*Saved data entries*
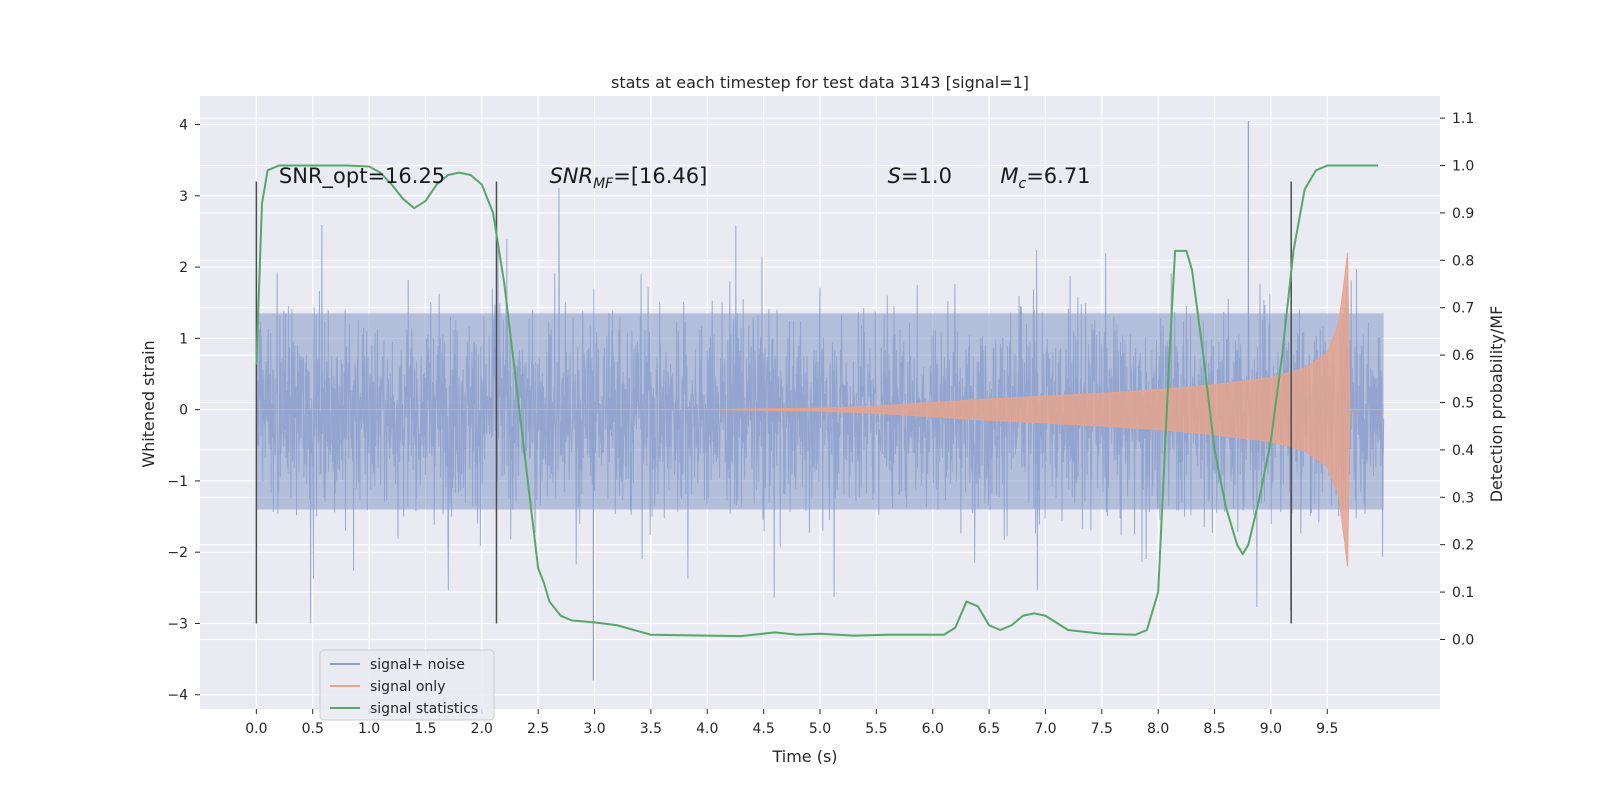 This screenshot has height=800, width=1600. What do you see at coordinates (184, 268) in the screenshot?
I see `y-tick-label: 2` at bounding box center [184, 268].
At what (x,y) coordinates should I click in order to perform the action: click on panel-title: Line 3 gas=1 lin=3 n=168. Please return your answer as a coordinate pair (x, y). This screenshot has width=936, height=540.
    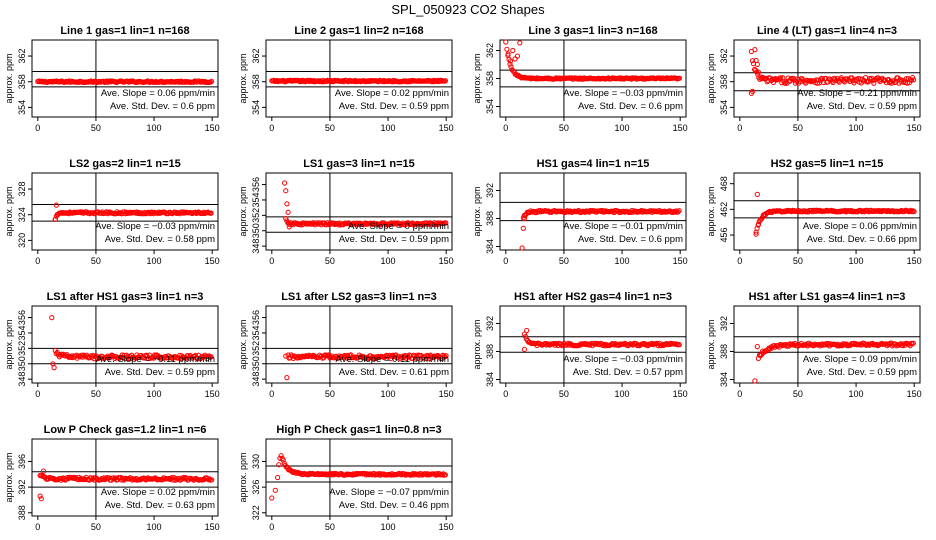
    Looking at the image, I should click on (592, 31).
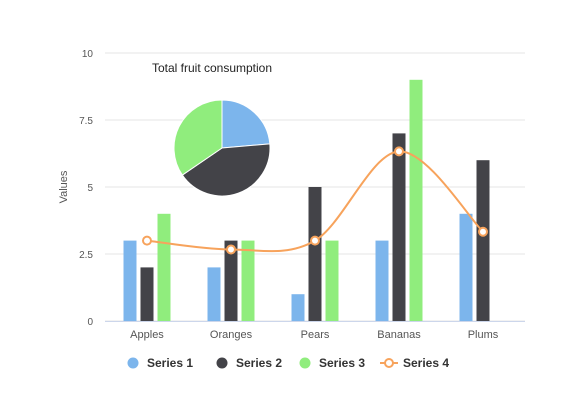 Image resolution: width=580 pixels, height=405 pixels. What do you see at coordinates (212, 68) in the screenshot?
I see `pie-title: Total fruit consumption` at bounding box center [212, 68].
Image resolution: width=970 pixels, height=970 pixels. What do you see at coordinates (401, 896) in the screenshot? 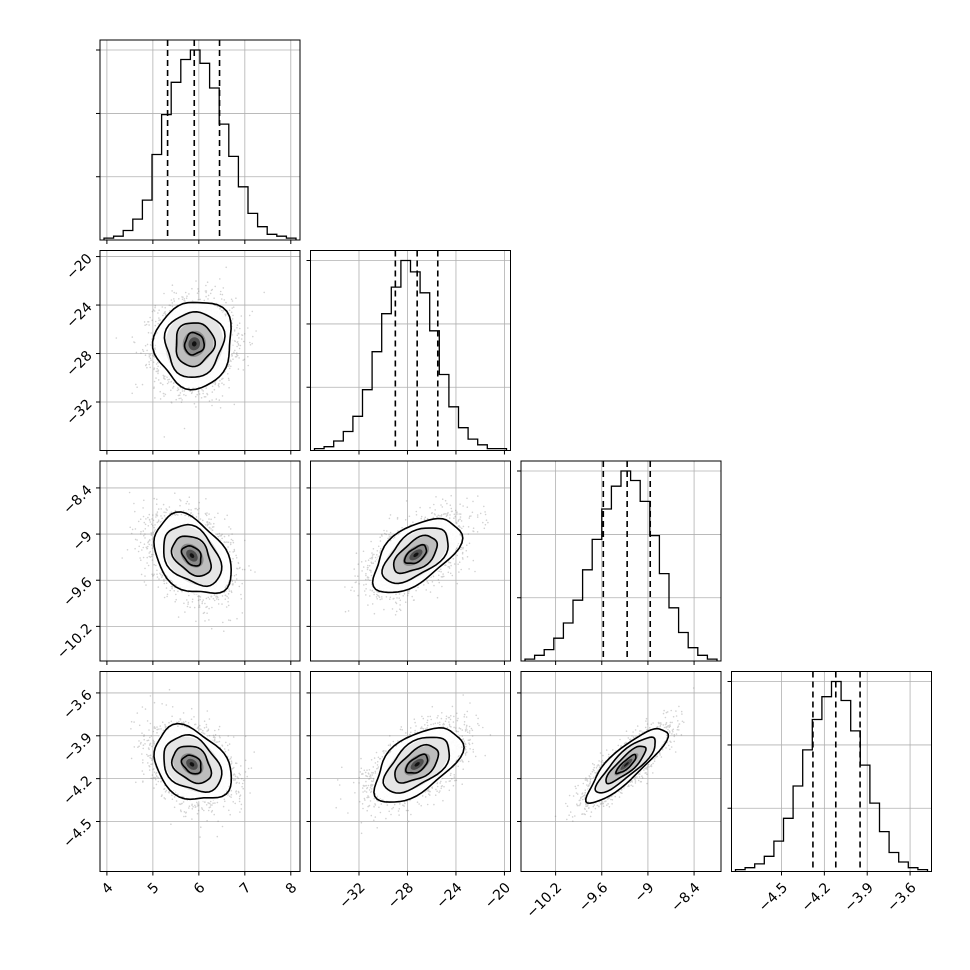
I see `x-tick-label: −28` at bounding box center [401, 896].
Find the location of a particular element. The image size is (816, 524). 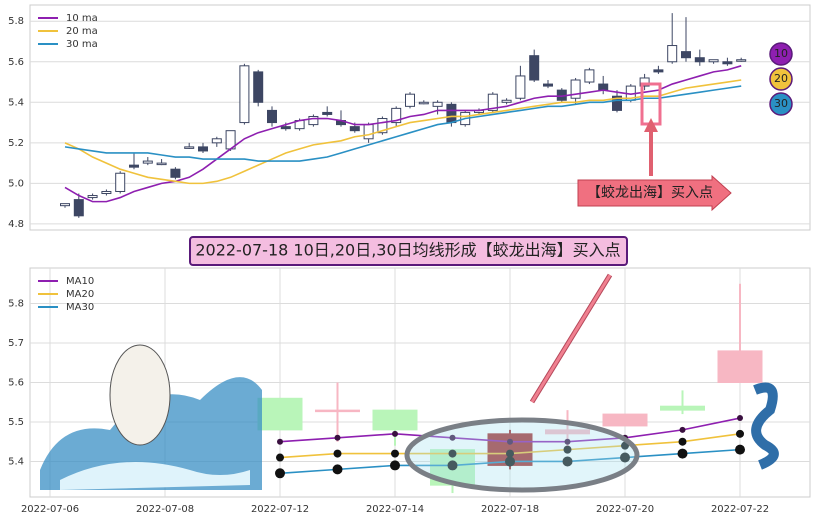

y-tick-label: 4.8 is located at coordinates (16, 224).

*PROMPT*
Reproduce all of the entries above word for word, omitting the pictures.

*FINISHED EXERCISE*
 This screenshot has height=800, width=1600. What do you see at coordinates (184, 268) in the screenshot?
I see `y-tick-label: 2` at bounding box center [184, 268].
At what (x,y) coordinates should I click in order to perform the action: click on panel-title: Line 3 gas=1 lin=3 n=168. Please return your answer as a coordinate pair (x, y). This screenshot has width=936, height=540.
    Looking at the image, I should click on (592, 31).
 Image resolution: width=580 pixels, height=405 pixels. What do you see at coordinates (212, 68) in the screenshot?
I see `pie-title: Total fruit consumption` at bounding box center [212, 68].
Image resolution: width=970 pixels, height=970 pixels. What do you see at coordinates (401, 896) in the screenshot? 
I see `x-tick-label: −28` at bounding box center [401, 896].
Find the location of a particular element. The image size is (816, 524). 

y-tick-label: 4.8 is located at coordinates (16, 224).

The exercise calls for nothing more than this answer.